[caption caption="Gading memberikan instruksi pada Sony (INDOSPORT.com)"][/caption]Bagi siapa saja, apalagi seorang atlet, cedera sungguh tak mengenakkan. Lebih lagi, bila cedera itu kerap datang dan pergi. Hingga akhirnya benar-benar memaksanya untuk menepi dan kembali memulai dari titik nol.
Pebulutangkis tunggal putra Sony Dwi Kuncoro jelas mengalami hal itu. Bahkan kenangan pahit itu masih membekas hingga kini, ketika dunia kembali memalingkan perhatian kepadanya.
Berbicara usai meraih podium tertinggi tunggal putra Singapura Open 2016, Sony seakan ingin melupakan kekelaman itu.
“Nggak usah ngomongin soal cedera, yang penting saya juara di sini,”ungkap Sony dikutip dari Juara.Net.
Jelas, Sony ingin menguburkan masa silam yang kelam itu dalam-dalam. Sungguh tak mengenakkan untuk menghadirkannya lagi walau hanya sekelebat saja.
Tetapi, kisah kelam itu tak bisa ditampik, apalagi disaput hingga tak berjejak. Justru masa lalu itulah bagian dari sejarah yang mengandung seribu satu kisah bermakna. Pada salah satu bagian sejarah itu tertera nama Gading Safitri.
Nama wanita ini tak akan dikenal luas bila Sony tak jadi juara di Singapura. Paling-paling ia tetap dikenal sebagai seorang istri yang telah memberi Sony dua orang anak. Pun ditambah atribut sebagai magister kenotariatan dari salah satu perguruan tinggi ternama di Surabaya.

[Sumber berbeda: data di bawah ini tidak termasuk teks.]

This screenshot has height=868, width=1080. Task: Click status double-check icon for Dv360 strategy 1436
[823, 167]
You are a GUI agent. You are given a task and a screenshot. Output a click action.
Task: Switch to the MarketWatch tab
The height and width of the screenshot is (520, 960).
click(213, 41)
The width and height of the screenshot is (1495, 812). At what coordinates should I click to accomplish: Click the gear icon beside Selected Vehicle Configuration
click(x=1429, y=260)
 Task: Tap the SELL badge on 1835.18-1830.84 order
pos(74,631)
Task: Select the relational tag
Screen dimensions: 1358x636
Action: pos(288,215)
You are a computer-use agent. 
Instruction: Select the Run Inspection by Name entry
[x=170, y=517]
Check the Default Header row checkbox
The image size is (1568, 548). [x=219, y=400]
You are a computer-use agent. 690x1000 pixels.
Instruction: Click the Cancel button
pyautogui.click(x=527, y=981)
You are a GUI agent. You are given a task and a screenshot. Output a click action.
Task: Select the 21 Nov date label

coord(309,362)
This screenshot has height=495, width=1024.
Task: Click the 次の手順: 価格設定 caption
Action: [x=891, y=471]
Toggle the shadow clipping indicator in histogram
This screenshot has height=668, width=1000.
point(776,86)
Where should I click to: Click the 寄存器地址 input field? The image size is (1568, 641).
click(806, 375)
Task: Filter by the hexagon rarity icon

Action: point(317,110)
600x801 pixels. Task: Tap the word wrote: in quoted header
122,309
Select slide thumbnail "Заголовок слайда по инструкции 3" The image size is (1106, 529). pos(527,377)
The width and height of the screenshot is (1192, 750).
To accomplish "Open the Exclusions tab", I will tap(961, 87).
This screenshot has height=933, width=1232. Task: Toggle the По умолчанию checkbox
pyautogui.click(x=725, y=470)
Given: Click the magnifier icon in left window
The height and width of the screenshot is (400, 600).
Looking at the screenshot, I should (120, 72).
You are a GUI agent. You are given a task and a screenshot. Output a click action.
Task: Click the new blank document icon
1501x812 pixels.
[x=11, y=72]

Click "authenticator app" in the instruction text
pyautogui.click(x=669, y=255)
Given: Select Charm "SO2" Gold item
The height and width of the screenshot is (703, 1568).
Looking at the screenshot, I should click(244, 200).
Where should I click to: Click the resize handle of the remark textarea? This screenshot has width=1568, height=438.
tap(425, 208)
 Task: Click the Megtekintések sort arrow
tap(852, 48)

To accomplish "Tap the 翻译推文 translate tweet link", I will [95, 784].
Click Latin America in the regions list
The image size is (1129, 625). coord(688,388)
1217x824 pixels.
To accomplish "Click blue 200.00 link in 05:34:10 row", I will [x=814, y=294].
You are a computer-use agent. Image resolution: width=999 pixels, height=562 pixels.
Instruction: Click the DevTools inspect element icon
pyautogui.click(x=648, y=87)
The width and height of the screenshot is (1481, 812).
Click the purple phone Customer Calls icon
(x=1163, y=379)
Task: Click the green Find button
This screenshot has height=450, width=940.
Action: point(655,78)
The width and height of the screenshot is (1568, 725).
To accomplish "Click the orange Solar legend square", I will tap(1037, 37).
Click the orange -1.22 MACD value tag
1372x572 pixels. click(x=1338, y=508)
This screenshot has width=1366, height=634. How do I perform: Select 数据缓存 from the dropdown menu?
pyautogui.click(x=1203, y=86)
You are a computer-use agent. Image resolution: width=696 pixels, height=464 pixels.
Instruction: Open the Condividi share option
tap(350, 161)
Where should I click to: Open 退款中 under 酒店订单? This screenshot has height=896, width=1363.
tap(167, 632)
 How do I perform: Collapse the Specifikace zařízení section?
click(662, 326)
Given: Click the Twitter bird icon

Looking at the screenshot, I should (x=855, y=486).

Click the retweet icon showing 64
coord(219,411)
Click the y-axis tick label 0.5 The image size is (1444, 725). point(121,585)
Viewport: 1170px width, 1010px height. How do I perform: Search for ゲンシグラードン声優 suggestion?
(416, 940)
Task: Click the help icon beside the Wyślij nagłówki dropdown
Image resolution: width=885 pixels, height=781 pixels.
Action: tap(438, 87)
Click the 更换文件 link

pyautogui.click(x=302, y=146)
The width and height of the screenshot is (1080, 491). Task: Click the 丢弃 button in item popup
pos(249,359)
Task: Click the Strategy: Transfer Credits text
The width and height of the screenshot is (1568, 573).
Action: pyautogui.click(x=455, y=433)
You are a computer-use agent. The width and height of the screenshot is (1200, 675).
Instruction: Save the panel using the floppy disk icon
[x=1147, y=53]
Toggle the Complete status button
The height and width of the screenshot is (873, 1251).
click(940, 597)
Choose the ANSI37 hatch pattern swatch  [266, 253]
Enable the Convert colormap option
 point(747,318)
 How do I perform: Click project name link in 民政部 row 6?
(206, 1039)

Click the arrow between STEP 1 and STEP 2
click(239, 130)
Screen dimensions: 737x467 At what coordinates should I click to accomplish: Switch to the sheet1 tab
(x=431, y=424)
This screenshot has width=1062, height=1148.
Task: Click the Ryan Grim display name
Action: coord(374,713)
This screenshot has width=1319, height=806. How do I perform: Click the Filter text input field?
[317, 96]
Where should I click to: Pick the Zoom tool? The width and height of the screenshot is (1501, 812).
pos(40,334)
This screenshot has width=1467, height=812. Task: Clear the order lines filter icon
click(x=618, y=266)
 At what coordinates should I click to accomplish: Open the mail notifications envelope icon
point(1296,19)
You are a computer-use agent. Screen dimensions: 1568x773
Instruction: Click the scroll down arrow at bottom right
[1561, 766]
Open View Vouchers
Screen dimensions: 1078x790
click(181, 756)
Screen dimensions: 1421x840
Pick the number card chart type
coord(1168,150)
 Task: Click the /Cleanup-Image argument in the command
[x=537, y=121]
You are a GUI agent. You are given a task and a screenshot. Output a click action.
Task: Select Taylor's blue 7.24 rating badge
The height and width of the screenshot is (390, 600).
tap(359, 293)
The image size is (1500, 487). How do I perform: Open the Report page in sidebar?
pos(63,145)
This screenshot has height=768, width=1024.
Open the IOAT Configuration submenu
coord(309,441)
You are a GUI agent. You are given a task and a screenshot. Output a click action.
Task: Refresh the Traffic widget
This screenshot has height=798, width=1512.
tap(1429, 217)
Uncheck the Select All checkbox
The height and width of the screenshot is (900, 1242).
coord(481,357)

Di jagad tepok bulu, nama wanita yang akan berusia 33 tahun pada 1 Juli ini akan seperti Sony yang tak diperhitungkan setelah cedera memaksanya ditendang dari Pelatnas PBSI pada pertengahan 2014 lalu.
Setelah Singapura Terbuka itu selembar demi selembar kisah Gading mulai tergerai. Tak hanya sebagai wanita di dalam rumah tangga Sony semata. Juga sebagai sosok penting yang menyalakan api semangat dan kesetiaan Sony sebagai pebulutangkis.
Dalam kesendirian setelah ditinggal Negara dengan segala fasilitas, sponsor dan jaminan, Sony hanya memiliki Gading. Bersama wanita yang dipacari sejak 2002 dan dinikahi tujuh tahun kemudian, Sony kembali mengumpulkan semangat dan kepercayaan diri sebagai bintang yang tiba-tiba meredup.
Hilang semua kenangan sebagai peraih medali perunggu Olimpiade Athena 2004. Tak ada lagi bekas sebagai bintang masa depan, seperti Taufik Hidayat. Pupus sudah kesempatan untuk naik lebih tinggi dari urutan tiga dunia yang pernah ditempati. Semuanya hilang. Berganti sesal, dan kecewa.